- Stored entries -
* * * * * * *

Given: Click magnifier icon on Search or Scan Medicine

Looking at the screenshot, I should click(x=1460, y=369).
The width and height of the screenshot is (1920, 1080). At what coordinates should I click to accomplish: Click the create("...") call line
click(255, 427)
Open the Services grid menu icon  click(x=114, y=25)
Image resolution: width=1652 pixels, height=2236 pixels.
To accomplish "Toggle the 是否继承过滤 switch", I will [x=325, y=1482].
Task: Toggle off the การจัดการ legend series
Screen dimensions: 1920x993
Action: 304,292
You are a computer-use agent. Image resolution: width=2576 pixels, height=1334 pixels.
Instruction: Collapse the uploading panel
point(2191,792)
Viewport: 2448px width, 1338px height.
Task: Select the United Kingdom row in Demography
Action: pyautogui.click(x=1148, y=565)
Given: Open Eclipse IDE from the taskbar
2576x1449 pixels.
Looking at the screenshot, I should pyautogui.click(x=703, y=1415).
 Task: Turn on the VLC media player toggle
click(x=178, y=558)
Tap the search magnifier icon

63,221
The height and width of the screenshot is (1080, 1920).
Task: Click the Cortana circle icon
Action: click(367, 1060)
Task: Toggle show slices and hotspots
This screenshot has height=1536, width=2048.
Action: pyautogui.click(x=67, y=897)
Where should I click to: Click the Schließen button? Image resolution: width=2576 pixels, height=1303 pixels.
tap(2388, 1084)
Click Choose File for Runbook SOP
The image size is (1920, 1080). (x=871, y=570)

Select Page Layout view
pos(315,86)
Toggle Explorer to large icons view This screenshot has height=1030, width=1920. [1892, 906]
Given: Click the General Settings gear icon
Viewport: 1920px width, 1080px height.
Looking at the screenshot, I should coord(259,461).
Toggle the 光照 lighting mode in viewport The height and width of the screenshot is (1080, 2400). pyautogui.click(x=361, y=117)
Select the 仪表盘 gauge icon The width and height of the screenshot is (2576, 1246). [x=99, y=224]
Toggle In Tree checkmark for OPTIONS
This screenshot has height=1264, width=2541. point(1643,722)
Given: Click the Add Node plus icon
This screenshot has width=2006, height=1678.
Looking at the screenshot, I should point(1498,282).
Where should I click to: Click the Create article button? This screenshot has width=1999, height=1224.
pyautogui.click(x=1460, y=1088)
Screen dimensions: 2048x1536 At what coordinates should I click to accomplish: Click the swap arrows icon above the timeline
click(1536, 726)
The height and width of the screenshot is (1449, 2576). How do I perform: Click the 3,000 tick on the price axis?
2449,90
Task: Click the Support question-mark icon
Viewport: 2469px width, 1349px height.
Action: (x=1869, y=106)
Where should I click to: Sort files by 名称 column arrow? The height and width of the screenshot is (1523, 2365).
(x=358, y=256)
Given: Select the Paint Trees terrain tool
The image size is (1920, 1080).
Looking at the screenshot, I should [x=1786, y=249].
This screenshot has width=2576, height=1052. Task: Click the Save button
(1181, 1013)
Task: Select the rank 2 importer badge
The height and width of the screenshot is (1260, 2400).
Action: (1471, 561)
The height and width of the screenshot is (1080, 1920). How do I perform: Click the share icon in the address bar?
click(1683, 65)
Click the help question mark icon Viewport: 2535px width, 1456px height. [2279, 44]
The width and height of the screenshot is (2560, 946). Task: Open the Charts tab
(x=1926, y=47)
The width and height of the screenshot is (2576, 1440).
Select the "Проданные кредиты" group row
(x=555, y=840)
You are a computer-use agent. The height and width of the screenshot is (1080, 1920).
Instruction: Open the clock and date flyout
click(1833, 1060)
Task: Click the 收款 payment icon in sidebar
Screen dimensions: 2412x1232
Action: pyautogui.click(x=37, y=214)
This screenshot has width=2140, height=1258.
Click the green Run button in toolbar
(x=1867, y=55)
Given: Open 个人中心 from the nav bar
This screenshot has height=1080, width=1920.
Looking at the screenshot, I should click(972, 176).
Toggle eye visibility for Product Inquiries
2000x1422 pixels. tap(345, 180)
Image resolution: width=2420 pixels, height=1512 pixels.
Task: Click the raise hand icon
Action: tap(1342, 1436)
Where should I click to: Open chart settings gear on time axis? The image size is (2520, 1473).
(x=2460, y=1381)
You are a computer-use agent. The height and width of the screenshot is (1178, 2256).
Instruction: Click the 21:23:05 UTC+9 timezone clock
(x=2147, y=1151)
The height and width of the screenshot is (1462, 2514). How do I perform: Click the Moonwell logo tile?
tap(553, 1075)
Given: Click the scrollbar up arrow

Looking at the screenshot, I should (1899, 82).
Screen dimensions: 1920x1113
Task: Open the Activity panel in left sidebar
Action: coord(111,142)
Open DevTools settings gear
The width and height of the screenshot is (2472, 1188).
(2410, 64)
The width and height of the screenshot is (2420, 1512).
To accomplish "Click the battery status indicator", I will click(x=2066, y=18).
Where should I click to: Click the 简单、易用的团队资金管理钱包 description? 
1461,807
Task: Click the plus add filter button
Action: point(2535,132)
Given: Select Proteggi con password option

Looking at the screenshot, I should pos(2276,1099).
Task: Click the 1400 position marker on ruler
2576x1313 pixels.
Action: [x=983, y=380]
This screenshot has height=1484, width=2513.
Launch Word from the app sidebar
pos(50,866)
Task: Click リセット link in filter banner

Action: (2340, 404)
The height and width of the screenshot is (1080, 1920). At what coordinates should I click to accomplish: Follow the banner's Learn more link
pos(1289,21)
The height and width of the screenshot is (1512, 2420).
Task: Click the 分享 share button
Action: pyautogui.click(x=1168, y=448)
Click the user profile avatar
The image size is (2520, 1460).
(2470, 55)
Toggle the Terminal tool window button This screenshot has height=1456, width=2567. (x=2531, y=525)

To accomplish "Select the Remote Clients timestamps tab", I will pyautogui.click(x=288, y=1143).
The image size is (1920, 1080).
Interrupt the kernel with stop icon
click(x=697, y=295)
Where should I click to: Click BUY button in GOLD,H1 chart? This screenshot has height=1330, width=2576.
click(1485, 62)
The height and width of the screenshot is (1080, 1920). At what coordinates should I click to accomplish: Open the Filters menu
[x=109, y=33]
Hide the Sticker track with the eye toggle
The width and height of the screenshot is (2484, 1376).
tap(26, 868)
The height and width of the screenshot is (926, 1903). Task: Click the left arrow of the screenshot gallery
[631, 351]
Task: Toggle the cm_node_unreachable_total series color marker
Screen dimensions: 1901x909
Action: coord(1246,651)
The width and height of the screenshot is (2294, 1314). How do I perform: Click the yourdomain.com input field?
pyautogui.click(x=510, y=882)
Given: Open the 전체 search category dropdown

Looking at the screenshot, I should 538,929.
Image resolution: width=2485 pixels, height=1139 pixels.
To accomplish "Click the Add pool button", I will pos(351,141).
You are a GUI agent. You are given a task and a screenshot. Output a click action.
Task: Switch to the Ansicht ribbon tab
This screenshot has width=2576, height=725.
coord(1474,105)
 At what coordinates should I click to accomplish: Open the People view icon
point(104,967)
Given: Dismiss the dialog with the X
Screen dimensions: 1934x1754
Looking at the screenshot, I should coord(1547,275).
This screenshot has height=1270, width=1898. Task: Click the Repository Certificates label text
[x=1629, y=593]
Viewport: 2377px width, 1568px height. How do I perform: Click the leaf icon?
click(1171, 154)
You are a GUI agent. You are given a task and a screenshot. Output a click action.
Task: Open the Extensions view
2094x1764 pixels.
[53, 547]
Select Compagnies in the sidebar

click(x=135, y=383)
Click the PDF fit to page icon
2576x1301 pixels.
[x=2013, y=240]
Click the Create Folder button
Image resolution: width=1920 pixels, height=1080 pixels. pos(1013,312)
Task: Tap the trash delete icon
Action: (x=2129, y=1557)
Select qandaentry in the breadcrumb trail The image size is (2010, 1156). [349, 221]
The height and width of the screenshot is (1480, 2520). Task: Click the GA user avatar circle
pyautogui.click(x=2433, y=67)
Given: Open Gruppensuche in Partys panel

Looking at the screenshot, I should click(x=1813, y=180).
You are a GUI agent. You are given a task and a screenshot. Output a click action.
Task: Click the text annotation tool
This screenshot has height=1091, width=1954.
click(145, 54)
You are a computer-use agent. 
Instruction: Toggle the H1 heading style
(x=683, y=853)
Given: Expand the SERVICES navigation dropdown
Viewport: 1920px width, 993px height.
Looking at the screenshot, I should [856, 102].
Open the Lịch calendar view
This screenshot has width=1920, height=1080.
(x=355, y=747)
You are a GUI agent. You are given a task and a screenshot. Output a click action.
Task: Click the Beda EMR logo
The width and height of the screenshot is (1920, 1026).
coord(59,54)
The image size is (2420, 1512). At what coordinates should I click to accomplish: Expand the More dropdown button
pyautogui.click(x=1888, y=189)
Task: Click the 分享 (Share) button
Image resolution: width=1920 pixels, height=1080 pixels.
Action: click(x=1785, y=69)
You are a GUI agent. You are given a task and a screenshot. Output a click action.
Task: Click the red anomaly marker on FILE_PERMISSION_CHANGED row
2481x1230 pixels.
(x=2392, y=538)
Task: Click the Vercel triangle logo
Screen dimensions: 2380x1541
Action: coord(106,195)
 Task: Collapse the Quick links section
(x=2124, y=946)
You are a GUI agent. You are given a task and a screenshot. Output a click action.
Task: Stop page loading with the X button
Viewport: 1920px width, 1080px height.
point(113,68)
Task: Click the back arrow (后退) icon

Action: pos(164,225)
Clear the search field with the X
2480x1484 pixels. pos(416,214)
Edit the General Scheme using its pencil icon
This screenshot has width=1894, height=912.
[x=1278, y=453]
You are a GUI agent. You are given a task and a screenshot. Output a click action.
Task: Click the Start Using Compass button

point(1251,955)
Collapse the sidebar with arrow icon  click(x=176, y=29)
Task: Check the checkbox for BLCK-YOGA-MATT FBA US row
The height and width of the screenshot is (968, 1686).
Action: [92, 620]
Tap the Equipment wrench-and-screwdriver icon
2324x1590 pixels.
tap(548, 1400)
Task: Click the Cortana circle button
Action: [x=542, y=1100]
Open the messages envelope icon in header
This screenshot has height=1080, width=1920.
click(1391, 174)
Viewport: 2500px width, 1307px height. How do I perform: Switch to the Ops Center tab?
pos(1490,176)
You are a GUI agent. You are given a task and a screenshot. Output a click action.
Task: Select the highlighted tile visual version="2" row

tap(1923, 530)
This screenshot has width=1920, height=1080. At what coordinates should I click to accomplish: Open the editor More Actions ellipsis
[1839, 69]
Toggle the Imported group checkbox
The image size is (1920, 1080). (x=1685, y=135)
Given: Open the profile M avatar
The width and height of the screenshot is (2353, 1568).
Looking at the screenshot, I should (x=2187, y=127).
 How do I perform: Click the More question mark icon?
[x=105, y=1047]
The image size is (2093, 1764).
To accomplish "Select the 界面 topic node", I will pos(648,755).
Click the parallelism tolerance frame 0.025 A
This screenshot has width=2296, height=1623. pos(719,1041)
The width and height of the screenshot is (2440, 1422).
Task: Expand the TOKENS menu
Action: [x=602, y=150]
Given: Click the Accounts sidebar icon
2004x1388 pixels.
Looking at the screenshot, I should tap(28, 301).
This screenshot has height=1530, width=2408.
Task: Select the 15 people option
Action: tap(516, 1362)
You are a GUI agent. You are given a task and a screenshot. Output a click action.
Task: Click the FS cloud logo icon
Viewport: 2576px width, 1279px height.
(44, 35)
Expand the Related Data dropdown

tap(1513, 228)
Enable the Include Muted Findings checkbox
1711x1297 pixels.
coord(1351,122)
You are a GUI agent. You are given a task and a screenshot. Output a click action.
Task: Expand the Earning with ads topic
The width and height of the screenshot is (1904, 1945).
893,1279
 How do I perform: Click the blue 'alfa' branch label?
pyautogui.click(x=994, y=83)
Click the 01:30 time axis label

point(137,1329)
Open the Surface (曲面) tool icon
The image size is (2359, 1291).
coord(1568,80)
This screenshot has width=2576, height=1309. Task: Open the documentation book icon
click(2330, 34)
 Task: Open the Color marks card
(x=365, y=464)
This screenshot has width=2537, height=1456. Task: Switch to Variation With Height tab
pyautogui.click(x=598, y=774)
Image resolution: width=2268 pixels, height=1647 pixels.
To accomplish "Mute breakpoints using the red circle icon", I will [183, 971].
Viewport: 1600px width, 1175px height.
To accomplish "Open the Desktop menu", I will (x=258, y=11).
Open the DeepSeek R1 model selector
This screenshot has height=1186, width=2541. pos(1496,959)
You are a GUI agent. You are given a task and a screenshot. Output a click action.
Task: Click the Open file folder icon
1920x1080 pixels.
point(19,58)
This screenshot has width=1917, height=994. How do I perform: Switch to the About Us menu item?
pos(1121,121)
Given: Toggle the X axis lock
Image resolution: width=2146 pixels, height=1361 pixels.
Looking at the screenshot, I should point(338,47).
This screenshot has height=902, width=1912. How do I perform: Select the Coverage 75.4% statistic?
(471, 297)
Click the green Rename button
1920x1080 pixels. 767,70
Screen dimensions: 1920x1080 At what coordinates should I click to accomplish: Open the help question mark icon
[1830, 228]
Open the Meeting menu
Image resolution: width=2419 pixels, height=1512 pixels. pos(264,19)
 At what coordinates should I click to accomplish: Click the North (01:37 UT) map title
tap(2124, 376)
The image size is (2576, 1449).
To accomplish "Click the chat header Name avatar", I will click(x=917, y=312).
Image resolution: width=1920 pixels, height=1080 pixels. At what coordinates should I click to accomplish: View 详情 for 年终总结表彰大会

* * * * * * *

- YOUR TASK -
Which of the lines above hold the word "will"? Copy each one.

- RESULT OF THE TASK -
To accomplish "Toggle the 是否继承过滤 switch", I will [x=325, y=1482].
To accomplish "Click the battery status indicator", I will click(x=2066, y=18).
To accomplish "Select the Remote Clients timestamps tab", I will pyautogui.click(x=288, y=1143).
To accomplish "Click the Add pool button", I will pos(351,141).
To accomplish "Select the 界面 topic node", I will pos(648,755).
To accomplish "Mute breakpoints using the red circle icon", I will [183, 971].
To accomplish "Open the Desktop menu", I will (x=258, y=11).
To accomplish "Click the chat header Name avatar", I will click(x=917, y=312).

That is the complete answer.